As indicated above, this action is brought by the Petitioners pursuant to the Kansas Act for Judicial Review and Civil Enforcement of Agency Actions, K.S.A. 77-601 et seq. The Act establishes the exclusive procedure for judicial review of administrative actions in Kansas. (K.S.A. 77-606.) The Court’s review of issues of law is unlimited. See Hamilton v. State Farm & Cas. Co., 263 Kan. 875, 879, 953 P.2d 1027 (1998). However, the Court’s review of questions of fact are limited to the record. (K.S.A. 77-618.) In reviewing the evidence, the Court must do so in the light most favorable to the prevailing party. See Lacy v. Kan. Dental Bd., 274 Kan. 1031, 1037, 58 P.3d 668 (2002). In this action for Judicial Review, the burden of proving the invalidity of the Commission’s decision is on the Petitioners. (K.S.A. 77-621(a).)

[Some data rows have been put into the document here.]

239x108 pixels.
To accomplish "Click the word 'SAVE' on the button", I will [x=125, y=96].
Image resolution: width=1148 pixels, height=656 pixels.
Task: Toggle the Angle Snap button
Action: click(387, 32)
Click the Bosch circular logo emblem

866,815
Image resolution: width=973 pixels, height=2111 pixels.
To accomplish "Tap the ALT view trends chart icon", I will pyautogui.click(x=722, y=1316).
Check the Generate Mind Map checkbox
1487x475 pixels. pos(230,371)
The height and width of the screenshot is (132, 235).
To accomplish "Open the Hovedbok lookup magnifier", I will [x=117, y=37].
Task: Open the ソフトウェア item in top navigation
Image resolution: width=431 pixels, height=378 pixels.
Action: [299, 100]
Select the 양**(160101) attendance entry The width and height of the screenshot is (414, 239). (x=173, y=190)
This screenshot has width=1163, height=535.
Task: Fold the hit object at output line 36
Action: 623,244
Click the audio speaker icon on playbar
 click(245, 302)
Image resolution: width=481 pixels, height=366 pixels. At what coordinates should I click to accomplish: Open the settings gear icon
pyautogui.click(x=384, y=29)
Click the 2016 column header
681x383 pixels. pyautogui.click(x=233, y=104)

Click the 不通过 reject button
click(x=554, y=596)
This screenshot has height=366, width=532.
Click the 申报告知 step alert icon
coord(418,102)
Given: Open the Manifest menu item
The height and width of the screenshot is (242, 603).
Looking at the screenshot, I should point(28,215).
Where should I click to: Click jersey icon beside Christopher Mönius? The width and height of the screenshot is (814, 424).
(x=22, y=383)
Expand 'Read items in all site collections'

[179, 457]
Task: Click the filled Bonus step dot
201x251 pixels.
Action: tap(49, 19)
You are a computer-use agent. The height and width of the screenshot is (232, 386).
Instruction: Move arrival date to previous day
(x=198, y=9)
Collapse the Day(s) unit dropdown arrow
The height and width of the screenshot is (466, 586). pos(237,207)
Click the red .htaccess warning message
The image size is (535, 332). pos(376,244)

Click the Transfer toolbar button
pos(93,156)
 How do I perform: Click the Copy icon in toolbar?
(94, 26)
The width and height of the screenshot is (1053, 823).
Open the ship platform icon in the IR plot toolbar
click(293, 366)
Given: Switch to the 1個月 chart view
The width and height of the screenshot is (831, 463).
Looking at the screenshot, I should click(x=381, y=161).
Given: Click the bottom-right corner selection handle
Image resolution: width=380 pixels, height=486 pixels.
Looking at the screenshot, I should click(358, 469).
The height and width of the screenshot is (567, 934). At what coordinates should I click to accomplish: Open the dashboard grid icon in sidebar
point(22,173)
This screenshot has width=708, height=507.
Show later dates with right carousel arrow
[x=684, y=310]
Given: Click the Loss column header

The Court may grant the relief requested by the Petitioners under the following circumstances: 1) the action taken by the Kansas Governmental Ethics Commission was unconstitutional; 2) the Commission acted beyond the jurisdiction conferred by law; 3) an issue requiring resolution by the Commission was not decided; 4) the Commission interpreted or applied the law erroneously; 5) the Commission members followed unlawful procedures or failed to follow the prescribed procedures; 6) the Commission was improperly constituted; 7) the Commission’s findings of fact were not supported by substantial evidence when viewed in light of the record as a whole; and/or, 8) the Commission’s action was unreasonable, arbitrary or capricious. (K.S.A. 77-621(b).) In performing a judicial review, the Court must also consider the harmless error rule. (K.S.A. 77-621(c).)
B. Contentions of the Petitioners.
In this case, the Petitioners contend that the Kansas Governmental Ethics Commission’s “decision constituted an erroneous interpretation of the law and was otherwise unreasonable, arbitrary or capricious, in that specific violative intent is statutorily required and it was in fact stipulated that petitioners were neither aware they were violating the statute nor aware of the source of funding for the meals” which were provided as they evaluated the service, food and accommodations of two area hotels at the direction of their employer on November 22 and 23, 2004. Specifically, the Petitioners contend that they lacked any information regarding whether their employer, the Kansas Department of Education, or any other person or entity paid for the lunches served during the hotel evaluations.
C. Contentions of the Respondent.
The Kansas Governmental Ethics Commission contends that the “findings and decisions of the Respondent in this case were supported by substantial competent evidence.” Specifically, the Commission argues that since the Petitioners “were aware that they were accepting meals provided to them by the hotels, and that they were not paying for those meals,” they intentionally violated the provisions of K.S. A. 46-237a(c). Moreover, the Respondent contends that no specific intent to violate the statute was required.
D. Application of K.S.A. 46-237a(c) and K.S.A. 46-277.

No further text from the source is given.